- [Exercise objective]
From first line to last, give the material again unchanged.

- [Entries shown]
····················

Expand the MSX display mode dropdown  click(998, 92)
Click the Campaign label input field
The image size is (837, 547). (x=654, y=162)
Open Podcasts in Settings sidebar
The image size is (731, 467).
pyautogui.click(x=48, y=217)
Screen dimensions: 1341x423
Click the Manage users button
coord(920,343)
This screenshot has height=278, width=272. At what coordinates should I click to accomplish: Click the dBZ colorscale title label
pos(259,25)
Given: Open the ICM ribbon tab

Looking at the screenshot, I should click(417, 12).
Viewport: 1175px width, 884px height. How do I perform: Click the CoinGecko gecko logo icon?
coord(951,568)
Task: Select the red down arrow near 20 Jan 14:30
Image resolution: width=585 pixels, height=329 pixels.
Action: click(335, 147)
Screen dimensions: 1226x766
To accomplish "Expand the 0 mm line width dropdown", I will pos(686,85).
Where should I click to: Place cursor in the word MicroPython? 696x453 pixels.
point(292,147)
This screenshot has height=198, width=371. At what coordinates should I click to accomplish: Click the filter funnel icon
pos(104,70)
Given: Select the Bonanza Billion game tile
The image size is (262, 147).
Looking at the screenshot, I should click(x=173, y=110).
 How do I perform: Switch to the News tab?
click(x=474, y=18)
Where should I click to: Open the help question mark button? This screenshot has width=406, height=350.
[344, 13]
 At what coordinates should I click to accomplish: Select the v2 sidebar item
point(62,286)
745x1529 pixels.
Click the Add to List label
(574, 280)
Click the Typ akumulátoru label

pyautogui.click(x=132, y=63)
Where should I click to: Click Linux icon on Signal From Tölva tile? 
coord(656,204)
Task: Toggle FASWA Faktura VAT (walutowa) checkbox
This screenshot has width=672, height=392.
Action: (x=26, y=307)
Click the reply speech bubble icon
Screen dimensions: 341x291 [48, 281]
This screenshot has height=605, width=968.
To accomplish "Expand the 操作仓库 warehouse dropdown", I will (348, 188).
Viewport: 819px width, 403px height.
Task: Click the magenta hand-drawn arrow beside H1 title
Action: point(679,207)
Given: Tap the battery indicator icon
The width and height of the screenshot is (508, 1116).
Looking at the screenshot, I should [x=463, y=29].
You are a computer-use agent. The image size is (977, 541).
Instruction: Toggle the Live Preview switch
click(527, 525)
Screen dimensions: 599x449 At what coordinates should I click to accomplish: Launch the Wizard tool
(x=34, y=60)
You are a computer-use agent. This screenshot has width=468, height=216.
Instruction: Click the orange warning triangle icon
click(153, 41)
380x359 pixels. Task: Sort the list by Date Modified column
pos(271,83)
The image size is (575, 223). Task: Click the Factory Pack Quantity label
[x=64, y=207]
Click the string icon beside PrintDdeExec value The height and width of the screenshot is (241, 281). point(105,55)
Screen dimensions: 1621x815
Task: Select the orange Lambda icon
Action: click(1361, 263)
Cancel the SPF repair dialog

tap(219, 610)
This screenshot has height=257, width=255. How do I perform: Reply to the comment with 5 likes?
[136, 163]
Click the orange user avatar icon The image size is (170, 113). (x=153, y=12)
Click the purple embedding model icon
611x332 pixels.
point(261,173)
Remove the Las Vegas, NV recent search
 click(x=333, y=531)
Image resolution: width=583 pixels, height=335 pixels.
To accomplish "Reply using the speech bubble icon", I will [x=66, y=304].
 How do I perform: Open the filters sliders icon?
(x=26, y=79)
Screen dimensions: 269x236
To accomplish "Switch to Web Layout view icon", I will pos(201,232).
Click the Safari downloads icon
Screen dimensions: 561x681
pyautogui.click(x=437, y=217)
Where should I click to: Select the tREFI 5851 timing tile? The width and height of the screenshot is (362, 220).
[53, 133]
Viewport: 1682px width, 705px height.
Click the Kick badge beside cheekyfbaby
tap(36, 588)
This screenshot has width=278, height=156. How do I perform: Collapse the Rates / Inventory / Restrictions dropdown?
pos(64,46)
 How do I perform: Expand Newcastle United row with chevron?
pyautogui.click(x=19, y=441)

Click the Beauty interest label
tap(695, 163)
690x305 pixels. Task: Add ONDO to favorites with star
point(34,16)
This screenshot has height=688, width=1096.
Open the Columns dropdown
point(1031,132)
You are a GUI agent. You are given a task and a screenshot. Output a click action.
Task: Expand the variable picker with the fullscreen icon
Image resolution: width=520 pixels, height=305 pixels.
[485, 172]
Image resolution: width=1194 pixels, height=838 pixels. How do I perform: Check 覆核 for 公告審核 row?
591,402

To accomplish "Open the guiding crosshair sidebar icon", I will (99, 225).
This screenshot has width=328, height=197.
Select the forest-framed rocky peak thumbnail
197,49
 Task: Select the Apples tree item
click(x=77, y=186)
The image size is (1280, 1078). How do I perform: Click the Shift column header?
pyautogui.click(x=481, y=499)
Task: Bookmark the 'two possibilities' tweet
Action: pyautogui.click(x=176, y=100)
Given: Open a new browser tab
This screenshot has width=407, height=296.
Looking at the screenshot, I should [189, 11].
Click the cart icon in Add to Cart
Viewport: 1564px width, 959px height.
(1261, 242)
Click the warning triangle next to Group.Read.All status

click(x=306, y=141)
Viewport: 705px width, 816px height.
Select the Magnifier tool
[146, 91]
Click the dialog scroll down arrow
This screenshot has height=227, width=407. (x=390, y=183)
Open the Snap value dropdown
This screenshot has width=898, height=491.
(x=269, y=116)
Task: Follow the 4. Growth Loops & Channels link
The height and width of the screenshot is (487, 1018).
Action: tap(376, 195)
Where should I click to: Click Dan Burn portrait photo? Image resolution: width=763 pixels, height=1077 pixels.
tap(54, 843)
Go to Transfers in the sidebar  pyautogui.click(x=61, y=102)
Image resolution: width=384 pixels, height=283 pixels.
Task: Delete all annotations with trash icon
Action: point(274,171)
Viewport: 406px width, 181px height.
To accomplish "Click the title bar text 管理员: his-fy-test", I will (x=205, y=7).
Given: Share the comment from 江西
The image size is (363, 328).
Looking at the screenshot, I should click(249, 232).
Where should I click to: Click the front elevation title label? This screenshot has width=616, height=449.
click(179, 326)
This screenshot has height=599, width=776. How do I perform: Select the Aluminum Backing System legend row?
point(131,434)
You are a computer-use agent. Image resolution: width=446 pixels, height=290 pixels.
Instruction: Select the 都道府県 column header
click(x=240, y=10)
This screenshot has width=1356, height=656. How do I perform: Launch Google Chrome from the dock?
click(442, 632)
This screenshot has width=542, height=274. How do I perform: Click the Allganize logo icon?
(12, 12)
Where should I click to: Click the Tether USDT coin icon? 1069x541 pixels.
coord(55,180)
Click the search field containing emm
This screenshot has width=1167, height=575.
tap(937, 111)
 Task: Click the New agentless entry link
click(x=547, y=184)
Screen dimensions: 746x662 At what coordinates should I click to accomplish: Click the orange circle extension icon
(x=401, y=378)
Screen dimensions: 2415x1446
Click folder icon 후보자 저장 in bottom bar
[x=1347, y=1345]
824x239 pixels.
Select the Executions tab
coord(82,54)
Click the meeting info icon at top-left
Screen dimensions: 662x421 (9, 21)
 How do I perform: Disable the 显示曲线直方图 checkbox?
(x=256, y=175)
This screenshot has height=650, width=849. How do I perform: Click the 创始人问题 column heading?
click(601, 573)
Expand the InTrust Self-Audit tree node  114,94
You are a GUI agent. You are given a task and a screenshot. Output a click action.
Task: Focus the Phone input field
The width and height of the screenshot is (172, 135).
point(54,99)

····················

- [Response area]
Expand the MSX display mode dropdown  click(998, 92)
Click the Campaign label input field
The image size is (837, 547). (x=654, y=162)
Open Podcasts in Settings sidebar
The image size is (731, 467).
pyautogui.click(x=48, y=217)
Screen dimensions: 1341x423
Click the Manage users button
coord(920,343)
This screenshot has height=278, width=272. At what coordinates should I click to accomplish: Click the dBZ colorscale title label
pos(259,25)
Given: Open the ICM ribbon tab

Looking at the screenshot, I should click(417, 12).
Viewport: 1175px width, 884px height. How do I perform: Click the CoinGecko gecko logo icon?
coord(951,568)
Task: Select the red down arrow near 20 Jan 14:30
Image resolution: width=585 pixels, height=329 pixels.
Action: click(335, 147)
Screen dimensions: 1226x766
To accomplish "Expand the 0 mm line width dropdown", I will pos(686,85).
Where should I click to: Place cursor in the word MicroPython? 696x453 pixels.
point(292,147)
This screenshot has height=198, width=371. At what coordinates should I click to accomplish: Click the filter funnel icon
pos(104,70)
Given: Select the Bonanza Billion game tile
The image size is (262, 147).
Looking at the screenshot, I should click(x=173, y=110).
 How do I perform: Switch to the News tab?
click(x=474, y=18)
Where should I click to: Open the help question mark button? This screenshot has width=406, height=350.
[344, 13]
 At what coordinates should I click to accomplish: Select the v2 sidebar item
point(62,286)
745x1529 pixels.
Click the Add to List label
(574, 280)
Click the Typ akumulátoru label

pyautogui.click(x=132, y=63)
Where should I click to: Click Linux icon on Signal From Tölva tile? 
coord(656,204)
Task: Toggle FASWA Faktura VAT (walutowa) checkbox
This screenshot has width=672, height=392.
Action: (x=26, y=307)
Click the reply speech bubble icon
Screen dimensions: 341x291 [48, 281]
This screenshot has height=605, width=968.
To accomplish "Expand the 操作仓库 warehouse dropdown", I will (348, 188).
Viewport: 819px width, 403px height.
Task: Click the magenta hand-drawn arrow beside H1 title
Action: point(679,207)
Given: Tap the battery indicator icon
The width and height of the screenshot is (508, 1116).
Looking at the screenshot, I should [x=463, y=29].
You are a computer-use agent. The image size is (977, 541).
Instruction: Toggle the Live Preview switch
click(527, 525)
Screen dimensions: 599x449 At what coordinates should I click to accomplish: Launch the Wizard tool
(x=34, y=60)
You are a computer-use agent. This screenshot has width=468, height=216.
Instruction: Click the orange warning triangle icon
click(153, 41)
380x359 pixels. Task: Sort the list by Date Modified column
pos(271,83)
The image size is (575, 223). Task: Click the Factory Pack Quantity label
[x=64, y=207]
Click the string icon beside PrintDdeExec value The height and width of the screenshot is (241, 281). point(105,55)
Screen dimensions: 1621x815
Task: Select the orange Lambda icon
Action: click(1361, 263)
Cancel the SPF repair dialog

tap(219, 610)
This screenshot has height=257, width=255. How do I perform: Reply to the comment with 5 likes?
[136, 163]
Click the orange user avatar icon The image size is (170, 113). (x=153, y=12)
Click the purple embedding model icon
611x332 pixels.
point(261,173)
Remove the Las Vegas, NV recent search
 click(x=333, y=531)
Image resolution: width=583 pixels, height=335 pixels.
To accomplish "Reply using the speech bubble icon", I will [x=66, y=304].
 How do I perform: Open the filters sliders icon?
(x=26, y=79)
Screen dimensions: 269x236
To accomplish "Switch to Web Layout view icon", I will pos(201,232).
Click the Safari downloads icon
Screen dimensions: 561x681
pyautogui.click(x=437, y=217)
Where should I click to: Select the tREFI 5851 timing tile? The width and height of the screenshot is (362, 220).
[53, 133]
Viewport: 1682px width, 705px height.
Click the Kick badge beside cheekyfbaby
tap(36, 588)
This screenshot has width=278, height=156. How do I perform: Collapse the Rates / Inventory / Restrictions dropdown?
pos(64,46)
 How do I perform: Expand Newcastle United row with chevron?
pyautogui.click(x=19, y=441)

Click the Beauty interest label
tap(695, 163)
690x305 pixels. Task: Add ONDO to favorites with star
point(34,16)
This screenshot has height=688, width=1096.
Open the Columns dropdown
point(1031,132)
You are a GUI agent. You are given a task and a screenshot. Output a click action.
Task: Expand the variable picker with the fullscreen icon
Image resolution: width=520 pixels, height=305 pixels.
[485, 172]
Image resolution: width=1194 pixels, height=838 pixels. How do I perform: Check 覆核 for 公告審核 row?
591,402

To accomplish "Open the guiding crosshair sidebar icon", I will (99, 225).
This screenshot has width=328, height=197.
Select the forest-framed rocky peak thumbnail
197,49
 Task: Select the Apples tree item
click(x=77, y=186)
The image size is (1280, 1078). How do I perform: Click the Shift column header?
pyautogui.click(x=481, y=499)
Task: Bookmark the 'two possibilities' tweet
Action: pyautogui.click(x=176, y=100)
Given: Open a new browser tab
This screenshot has width=407, height=296.
Looking at the screenshot, I should [189, 11].
Click the cart icon in Add to Cart
Viewport: 1564px width, 959px height.
(1261, 242)
Click the warning triangle next to Group.Read.All status

click(x=306, y=141)
Viewport: 705px width, 816px height.
Select the Magnifier tool
[146, 91]
Click the dialog scroll down arrow
This screenshot has height=227, width=407. (x=390, y=183)
Open the Snap value dropdown
This screenshot has width=898, height=491.
(x=269, y=116)
Task: Follow the 4. Growth Loops & Channels link
The height and width of the screenshot is (487, 1018).
Action: tap(376, 195)
Where should I click to: Click Dan Burn portrait photo? Image resolution: width=763 pixels, height=1077 pixels.
tap(54, 843)
Go to Transfers in the sidebar  pyautogui.click(x=61, y=102)
Image resolution: width=384 pixels, height=283 pixels.
Task: Delete all annotations with trash icon
Action: point(274,171)
Viewport: 406px width, 181px height.
To accomplish "Click the title bar text 管理员: his-fy-test", I will (x=205, y=7).
Given: Share the comment from 江西
The image size is (363, 328).
Looking at the screenshot, I should click(249, 232).
Where should I click to: Click the front elevation title label? This screenshot has width=616, height=449.
click(179, 326)
This screenshot has height=599, width=776. How do I perform: Select the Aluminum Backing System legend row?
point(131,434)
You are a computer-use agent. Image resolution: width=446 pixels, height=290 pixels.
Instruction: Select the 都道府県 column header
click(x=240, y=10)
This screenshot has width=1356, height=656. How do I perform: Launch Google Chrome from the dock?
click(442, 632)
This screenshot has width=542, height=274. How do I perform: Click the Allganize logo icon?
(12, 12)
Where should I click to: Click the Tether USDT coin icon? 1069x541 pixels.
coord(55,180)
Click the search field containing emm
This screenshot has width=1167, height=575.
tap(937, 111)
 Task: Click the New agentless entry link
click(x=547, y=184)
Screen dimensions: 746x662 At what coordinates should I click to accomplish: Click the orange circle extension icon
(x=401, y=378)
Screen dimensions: 2415x1446
Click folder icon 후보자 저장 in bottom bar
[x=1347, y=1345]
824x239 pixels.
Select the Executions tab
coord(82,54)
Click the meeting info icon at top-left
Screen dimensions: 662x421 (9, 21)
 How do I perform: Disable the 显示曲线直方图 checkbox?
(x=256, y=175)
This screenshot has height=650, width=849. How do I perform: Click the 创始人问题 column heading?
click(601, 573)
Expand the InTrust Self-Audit tree node  114,94
You are a GUI agent. You are given a task and a screenshot. Output a click action.
Task: Focus the Phone input field
The width and height of the screenshot is (172, 135).
point(54,99)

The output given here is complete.